Guessing game: How will new environmental leaders affect ag?

January 17, 2009

3 Min Read

In an atmosphere that could best be described as already funereal following the November presidential election, the announcement by President-elect Obama of his picks for the top environmental and energy posts did little to foster optimism in the agchem sector, or much of agriculture, for that matter.

That both appointments — Carol Browner as energy and global warming czar and Lisa Jackson as head of the Environmental Protection Agency — were generally accorded praise by environmental activist organizations was enough to set the worry beads clacking by those who develop, register, and sell agricultural chemicals.

While the activist groups have been vociferous in criticism of the EPA during the Bush years, charging that science took a back seat to head-in-the-sand politics in the agency's decisions, there has been for the most part a feeling in agriculture of less ham-handedness in the EPA's administering of rules and regs and a more open relationship with agribusiness.

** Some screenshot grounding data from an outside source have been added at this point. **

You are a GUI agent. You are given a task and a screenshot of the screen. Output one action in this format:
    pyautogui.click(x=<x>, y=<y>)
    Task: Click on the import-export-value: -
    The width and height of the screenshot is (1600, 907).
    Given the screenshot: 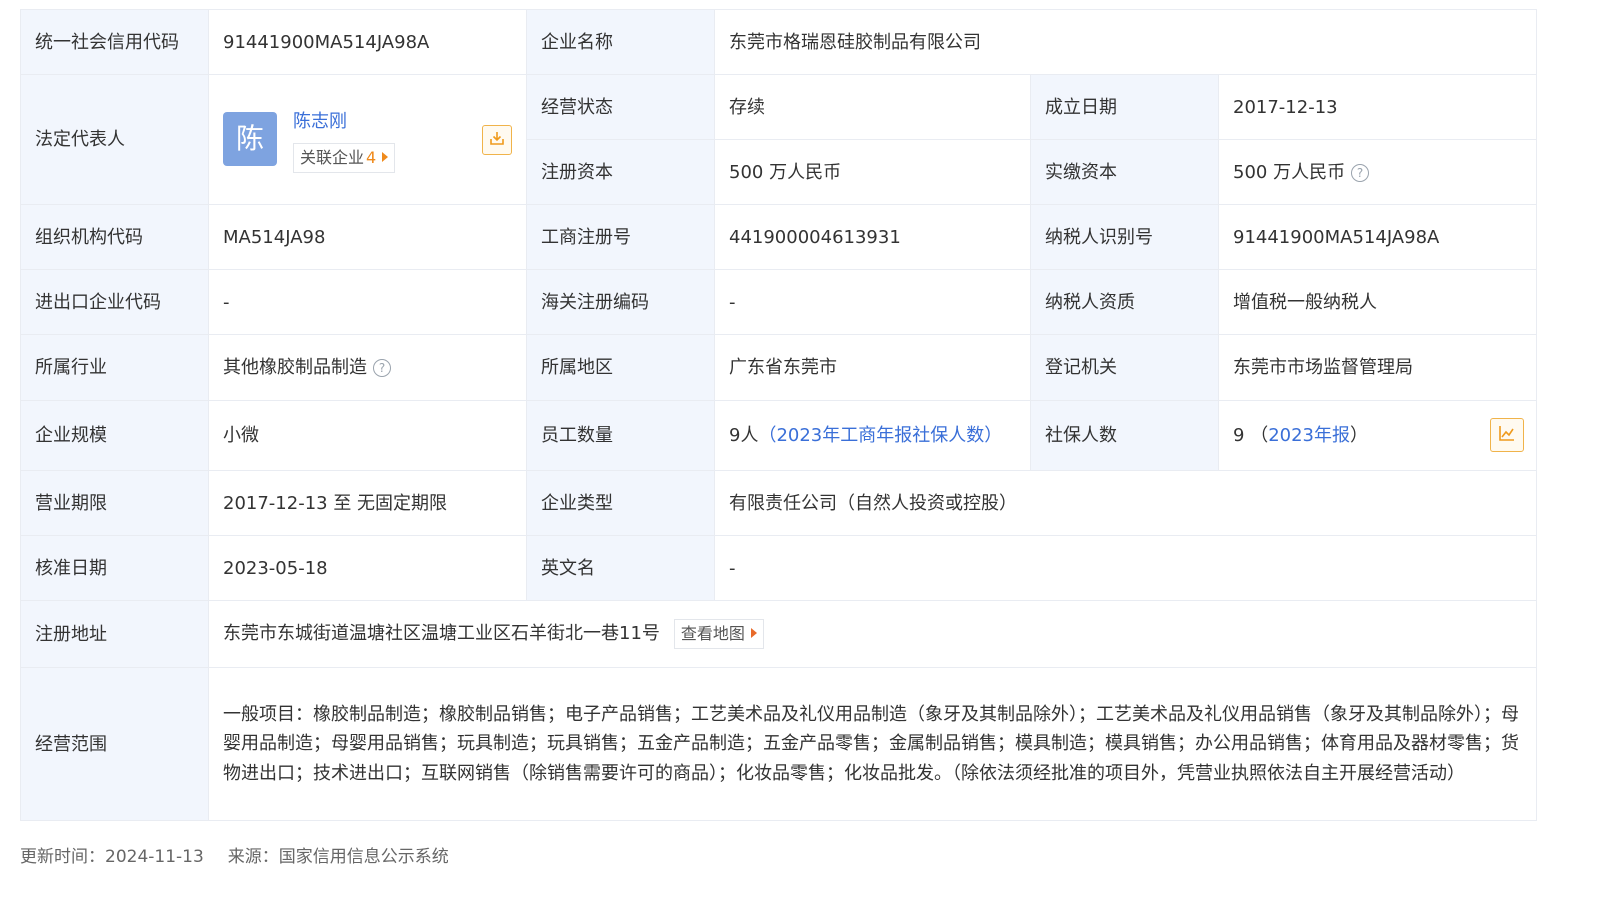 What is the action you would take?
    pyautogui.click(x=368, y=302)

Now, the worry is that an increasingly urban public, uneducated in the realities of what's necessary to keep America's unparalleled food and fiber system running at full production, will pressure for more stringent federal oversight.

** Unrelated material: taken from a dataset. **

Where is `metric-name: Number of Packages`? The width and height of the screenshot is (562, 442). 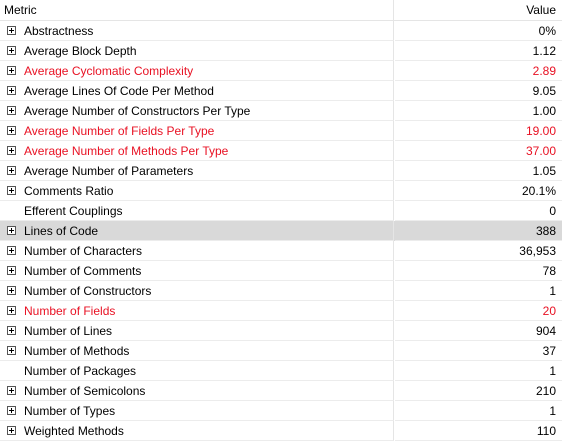
metric-name: Number of Packages is located at coordinates (80, 371).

Browner, who ran the EPA for eight years in the Clinton administration, previously had headed Florida's Department of Environmental Regulation, and before that was legislative director for then-Rep. Al Gore, with whom she has kept close ties.

During her EPA tenure, despite strident opposition from the Republican-controlled Congress, she advocated for new environmental standards, and successfully pushed through the Food Quality Protection Act, which broadened standards governing pesticide use and instituted sweeping data requirements for registered materials.

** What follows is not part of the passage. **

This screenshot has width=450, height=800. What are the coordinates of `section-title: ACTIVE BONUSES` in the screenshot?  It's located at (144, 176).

Although it's unclear just what's entailed in her new position of energy coordinator, it is expected it will involve a multi-disciplinary approach across several federal agencies, state and local governments, and the private sector. Since agriculture is listed as a generator of the greenhouse gases contributing to global warming, it likely will come under her authority.

Her criticism of the Bush years as “the worst environmental administration ever” may be an indicator that the new sheriff is going to be running things differently.

Ms. Browner is not without her own share of criticism: Steven Milloy of the Cato Institute has called her “a demagogic bureaucrat who abused her office and politicized the EPA like no prior administrator.”

Less well-known nationally is Lisa Jackson, nominated to head the EPA. “She shares my commitment to restoring the EPA's robust role in protecting our air, water, and abundant national resources,” said President-elect Obama.

Jackson, who has worked at the EPA's Washington and New York offices, has for the past three years headed New Jersey's Department of Environmental Protection, where she was termed a consensus-builder by both environmentalists and business groups.

She grew up in New Orleans, was a summa cum laude graduate of Tulane University's School of Chemical Engineering, and earned a master's degree in chemical engineering from Princeton. Heading the EPA will be something of a homecoming — she spent 16 years at the agency, regulating the cleanup of hazardous waste sites under the Superfund program and running various enforcement programs.